# Author VIAF Download Via LCCN

This script will talk to viaf.org to find the VIAF for an LCCN. 

It is a requirement that you have a field with the LCCN in it

This script modifies the TSV file itself in batches, should the script timeout or other error you can rerun it and it will pickup where it left off, always run it on a backup of your orginal data files.

It creates a new column in the file `author_viaf` with the VIAF ID.

In [41]:
import pandas as pd
import requests
import time
import string
import unicodedata

## Config
Set these variables below based on your setup

`path_to_tsv` - the path to the TSV file you want to run it on

`id_column_name` - the name of the column header that contains LCCN value

`user_agent` - this is the value put into the headers on each request, it is good practice to identifiy your client/project when working with open free APIs

`pause_between_req` - number of seconds to wait between each API call



In [42]:
path_to_tsv = "/Users/m/Downloads/data-tmp/hathitrust_post45fiction_metadata.tsv"
id_column_name = "author_lccn"
user_agent = 'YOUR PROJECT NAME HERE'
pause_between_req = 0


In [43]:
def add_viaf(d):

    if type(d[id_column_name]) != str:     
        # no heading to use skipp
        return d
        
    # if there is already a value skip it
    if 'author_viaf' in d:        
        if pd.isnull(d['author_viaf']) == False:        
            print('Skip',d[id_column_name],d['author_viaf'])
            return d


    headers={'User-Agent': user_agent}
    url = f"https://viaf.org/viaf/sourceID/LC%7C{d[id_column_name]}"
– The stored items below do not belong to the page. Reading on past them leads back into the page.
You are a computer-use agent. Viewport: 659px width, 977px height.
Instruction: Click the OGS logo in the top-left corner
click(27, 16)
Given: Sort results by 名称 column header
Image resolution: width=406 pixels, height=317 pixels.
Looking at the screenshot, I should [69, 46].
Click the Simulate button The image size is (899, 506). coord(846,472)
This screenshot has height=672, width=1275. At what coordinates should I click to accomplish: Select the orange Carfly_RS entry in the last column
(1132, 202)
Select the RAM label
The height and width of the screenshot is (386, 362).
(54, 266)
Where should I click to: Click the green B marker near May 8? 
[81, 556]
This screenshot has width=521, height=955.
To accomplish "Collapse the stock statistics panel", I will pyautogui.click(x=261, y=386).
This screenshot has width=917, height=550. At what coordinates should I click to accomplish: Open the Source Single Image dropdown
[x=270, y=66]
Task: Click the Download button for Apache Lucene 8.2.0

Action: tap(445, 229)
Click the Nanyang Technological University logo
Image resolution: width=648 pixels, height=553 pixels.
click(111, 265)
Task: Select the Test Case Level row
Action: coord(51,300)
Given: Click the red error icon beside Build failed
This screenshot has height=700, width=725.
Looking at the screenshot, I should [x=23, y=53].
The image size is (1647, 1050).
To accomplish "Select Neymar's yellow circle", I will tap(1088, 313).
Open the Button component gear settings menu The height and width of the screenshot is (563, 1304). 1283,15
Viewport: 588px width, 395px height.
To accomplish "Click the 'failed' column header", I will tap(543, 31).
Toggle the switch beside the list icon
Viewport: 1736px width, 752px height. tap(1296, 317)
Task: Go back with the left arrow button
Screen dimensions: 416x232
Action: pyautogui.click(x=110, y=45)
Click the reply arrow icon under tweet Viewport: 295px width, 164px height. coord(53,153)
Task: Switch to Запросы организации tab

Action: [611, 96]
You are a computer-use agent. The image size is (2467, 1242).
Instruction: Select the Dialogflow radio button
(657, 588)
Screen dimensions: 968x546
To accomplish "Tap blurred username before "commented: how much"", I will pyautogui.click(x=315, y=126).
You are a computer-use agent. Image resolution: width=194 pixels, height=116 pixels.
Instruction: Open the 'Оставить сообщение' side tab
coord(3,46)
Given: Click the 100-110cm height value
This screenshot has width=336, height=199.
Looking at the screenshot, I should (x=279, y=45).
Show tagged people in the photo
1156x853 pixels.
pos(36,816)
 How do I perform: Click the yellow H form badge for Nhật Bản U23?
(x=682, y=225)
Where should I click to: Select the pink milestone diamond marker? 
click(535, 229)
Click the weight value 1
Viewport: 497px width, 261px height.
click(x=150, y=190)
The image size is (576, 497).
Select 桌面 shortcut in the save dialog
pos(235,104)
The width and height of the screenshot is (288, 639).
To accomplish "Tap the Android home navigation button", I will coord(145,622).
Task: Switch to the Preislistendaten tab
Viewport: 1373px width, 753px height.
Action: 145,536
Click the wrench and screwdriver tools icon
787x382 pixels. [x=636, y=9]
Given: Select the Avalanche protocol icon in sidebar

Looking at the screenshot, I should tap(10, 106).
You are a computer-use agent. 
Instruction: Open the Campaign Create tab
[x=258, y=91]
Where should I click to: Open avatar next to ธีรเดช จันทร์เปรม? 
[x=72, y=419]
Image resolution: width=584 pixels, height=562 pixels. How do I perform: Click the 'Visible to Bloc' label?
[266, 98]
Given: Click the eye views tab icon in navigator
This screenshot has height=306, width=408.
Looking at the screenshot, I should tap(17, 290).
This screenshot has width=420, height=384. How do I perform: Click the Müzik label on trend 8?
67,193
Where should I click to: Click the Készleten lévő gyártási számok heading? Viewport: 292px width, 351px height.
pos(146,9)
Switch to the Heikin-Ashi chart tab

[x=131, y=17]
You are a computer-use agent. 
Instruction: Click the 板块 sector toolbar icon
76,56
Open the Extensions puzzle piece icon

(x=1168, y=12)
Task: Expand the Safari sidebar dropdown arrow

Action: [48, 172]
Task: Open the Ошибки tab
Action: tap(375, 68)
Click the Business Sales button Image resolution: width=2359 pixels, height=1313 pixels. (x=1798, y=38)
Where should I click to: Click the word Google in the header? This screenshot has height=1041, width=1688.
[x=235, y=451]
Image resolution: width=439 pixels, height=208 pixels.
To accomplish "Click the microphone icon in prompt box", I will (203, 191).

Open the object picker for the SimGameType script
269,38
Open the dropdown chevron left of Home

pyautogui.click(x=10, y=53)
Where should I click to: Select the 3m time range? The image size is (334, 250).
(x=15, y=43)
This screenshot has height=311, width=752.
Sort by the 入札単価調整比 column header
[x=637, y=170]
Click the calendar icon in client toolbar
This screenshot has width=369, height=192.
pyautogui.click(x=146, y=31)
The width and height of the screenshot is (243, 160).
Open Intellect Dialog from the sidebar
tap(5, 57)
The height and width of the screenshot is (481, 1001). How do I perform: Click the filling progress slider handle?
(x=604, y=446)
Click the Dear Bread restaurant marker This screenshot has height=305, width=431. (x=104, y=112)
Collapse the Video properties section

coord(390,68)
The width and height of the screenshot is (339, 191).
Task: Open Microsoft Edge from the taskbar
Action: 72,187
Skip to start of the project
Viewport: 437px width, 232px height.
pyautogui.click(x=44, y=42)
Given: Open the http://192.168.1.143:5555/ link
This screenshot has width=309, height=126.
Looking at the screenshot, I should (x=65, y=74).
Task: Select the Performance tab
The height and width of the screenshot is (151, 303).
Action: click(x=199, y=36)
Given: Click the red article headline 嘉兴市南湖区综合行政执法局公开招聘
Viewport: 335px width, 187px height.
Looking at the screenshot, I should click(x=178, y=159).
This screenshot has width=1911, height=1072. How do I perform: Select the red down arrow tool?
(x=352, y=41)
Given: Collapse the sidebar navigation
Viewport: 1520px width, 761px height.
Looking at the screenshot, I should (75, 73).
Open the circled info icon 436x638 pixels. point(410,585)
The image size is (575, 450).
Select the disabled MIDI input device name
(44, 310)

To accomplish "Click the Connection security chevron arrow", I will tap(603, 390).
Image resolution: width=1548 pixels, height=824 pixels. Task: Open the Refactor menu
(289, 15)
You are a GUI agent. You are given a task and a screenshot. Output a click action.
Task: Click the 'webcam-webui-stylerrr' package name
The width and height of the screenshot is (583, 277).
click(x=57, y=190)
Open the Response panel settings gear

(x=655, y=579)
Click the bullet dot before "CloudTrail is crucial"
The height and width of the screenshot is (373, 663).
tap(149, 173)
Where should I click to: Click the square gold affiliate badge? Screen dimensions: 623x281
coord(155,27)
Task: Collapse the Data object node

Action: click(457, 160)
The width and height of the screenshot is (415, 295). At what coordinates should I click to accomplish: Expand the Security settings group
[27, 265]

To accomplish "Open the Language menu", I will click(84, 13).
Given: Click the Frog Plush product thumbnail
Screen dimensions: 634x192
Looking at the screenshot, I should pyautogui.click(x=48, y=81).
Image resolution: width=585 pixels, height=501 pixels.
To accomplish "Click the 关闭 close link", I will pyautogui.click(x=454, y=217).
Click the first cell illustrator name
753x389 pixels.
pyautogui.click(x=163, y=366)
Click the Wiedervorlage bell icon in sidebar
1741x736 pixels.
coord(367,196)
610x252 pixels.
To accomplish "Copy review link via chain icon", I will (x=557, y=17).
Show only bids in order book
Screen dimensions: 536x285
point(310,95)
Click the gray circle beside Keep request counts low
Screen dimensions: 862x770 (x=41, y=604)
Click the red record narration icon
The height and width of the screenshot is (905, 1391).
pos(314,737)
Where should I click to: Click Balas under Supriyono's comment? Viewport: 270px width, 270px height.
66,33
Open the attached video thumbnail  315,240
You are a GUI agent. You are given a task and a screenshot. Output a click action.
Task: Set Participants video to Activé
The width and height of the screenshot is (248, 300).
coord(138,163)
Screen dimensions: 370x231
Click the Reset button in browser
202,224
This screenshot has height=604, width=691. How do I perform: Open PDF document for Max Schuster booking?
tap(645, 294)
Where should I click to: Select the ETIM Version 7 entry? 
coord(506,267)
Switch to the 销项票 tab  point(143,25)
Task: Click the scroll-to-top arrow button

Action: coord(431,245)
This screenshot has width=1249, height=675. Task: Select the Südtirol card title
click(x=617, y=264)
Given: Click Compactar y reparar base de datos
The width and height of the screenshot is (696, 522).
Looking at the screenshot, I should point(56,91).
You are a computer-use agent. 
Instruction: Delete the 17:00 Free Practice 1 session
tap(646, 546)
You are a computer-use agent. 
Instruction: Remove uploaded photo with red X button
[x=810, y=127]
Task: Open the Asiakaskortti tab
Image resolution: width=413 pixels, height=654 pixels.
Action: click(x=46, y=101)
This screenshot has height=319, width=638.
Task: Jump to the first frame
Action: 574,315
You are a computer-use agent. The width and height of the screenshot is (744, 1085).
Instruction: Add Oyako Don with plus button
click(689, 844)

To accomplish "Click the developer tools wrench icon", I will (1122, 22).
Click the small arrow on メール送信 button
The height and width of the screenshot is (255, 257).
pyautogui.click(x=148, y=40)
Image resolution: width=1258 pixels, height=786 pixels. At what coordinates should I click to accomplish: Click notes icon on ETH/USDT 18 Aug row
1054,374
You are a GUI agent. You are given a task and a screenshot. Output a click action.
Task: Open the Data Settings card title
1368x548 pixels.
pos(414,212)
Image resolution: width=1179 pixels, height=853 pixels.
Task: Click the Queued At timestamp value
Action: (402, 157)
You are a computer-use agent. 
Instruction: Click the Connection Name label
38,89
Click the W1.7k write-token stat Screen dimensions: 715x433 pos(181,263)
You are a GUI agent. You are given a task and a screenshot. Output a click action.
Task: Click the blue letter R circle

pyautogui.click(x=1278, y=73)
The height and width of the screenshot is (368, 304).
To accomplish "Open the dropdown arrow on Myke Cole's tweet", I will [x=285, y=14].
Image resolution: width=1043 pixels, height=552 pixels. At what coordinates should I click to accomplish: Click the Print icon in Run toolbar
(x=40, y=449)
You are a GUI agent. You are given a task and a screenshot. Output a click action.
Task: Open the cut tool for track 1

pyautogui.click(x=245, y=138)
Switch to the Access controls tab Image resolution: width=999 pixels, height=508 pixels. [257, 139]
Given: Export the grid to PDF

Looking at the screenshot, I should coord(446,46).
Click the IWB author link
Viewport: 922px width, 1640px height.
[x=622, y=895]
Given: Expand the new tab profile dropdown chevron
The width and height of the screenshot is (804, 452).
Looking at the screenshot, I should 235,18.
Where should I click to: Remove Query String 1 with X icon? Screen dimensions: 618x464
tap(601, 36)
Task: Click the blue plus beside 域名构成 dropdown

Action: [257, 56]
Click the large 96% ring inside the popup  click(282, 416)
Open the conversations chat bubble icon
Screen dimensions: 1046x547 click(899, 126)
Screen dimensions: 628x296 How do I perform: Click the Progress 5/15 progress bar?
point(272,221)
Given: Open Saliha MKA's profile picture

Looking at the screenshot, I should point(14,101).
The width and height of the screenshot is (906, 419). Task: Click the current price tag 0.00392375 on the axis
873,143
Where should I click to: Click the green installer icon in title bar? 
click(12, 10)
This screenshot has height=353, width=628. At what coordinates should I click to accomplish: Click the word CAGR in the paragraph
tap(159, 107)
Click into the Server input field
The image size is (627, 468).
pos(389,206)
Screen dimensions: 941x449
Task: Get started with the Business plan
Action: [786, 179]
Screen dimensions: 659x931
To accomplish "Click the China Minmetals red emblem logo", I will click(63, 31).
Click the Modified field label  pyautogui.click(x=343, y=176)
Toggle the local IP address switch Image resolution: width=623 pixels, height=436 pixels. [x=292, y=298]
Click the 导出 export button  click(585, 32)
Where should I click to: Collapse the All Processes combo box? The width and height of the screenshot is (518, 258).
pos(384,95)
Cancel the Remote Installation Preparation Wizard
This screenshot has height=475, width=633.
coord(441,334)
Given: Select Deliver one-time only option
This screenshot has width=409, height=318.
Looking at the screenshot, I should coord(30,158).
    r = requests.get(url,headers=headers,allow_redirects=False)
    if r.status_code == 404:
        return d

    viaf = r.headers['Location'].split('/')[-1]
    d['author_viaf'] = viaf

    time.sleep(pause_between_req)

    return d



In [44]:
# load the tsv
df = pd.read_csv(path_to_tsv, sep='\t', header=0, low_memory=False)

# we are going to split the dataframe into chunks so we can save our progress as we go but don't want to save the entire file on on every record operation
n = 500  #chunk row size
list_df = [df[i:i+n] for i in range(0,df.shape[0],n)]

# loop through each chunk
for idx, df_chunk in enumerate(list_df):

    print("Working on chunk ", idx, 'of', len(list_df))

    # if you want it to skip X number of chunks uncomment this
    # if idx < 88:
    #     continue

    list_df[idx] = list_df[idx].apply(lambda d: add_viaf(d),axis=1 )  

    reformed_df = pd.concat(list_df)
    reformed_df.to_csv(path_to_tsv, sep='\t')




Working on chunk  0 of 760
46340201
115893402
68876905
32243514
7402360
106419530
39754103
297962196
87192126
112738469
29123813
5039782
187006121
38920586
113894534
69205518
294886266


KeyboardInterrupt: 

In [None]:
#This last block just does QA on the data to see what if any rows were not populated

# df = pd.read_csv(path_to_tsv, sep='\t', header=0, low_memory=False)
# print("There are ", df['hathi_marc'].isnull().any().sum(), 'rows with no hathi_marc column populated, here are their', id_column_name, 'values:')
# res = df.loc[df['hathi_marc'].isnull(), id_column_name].tolist()
# print(print(res))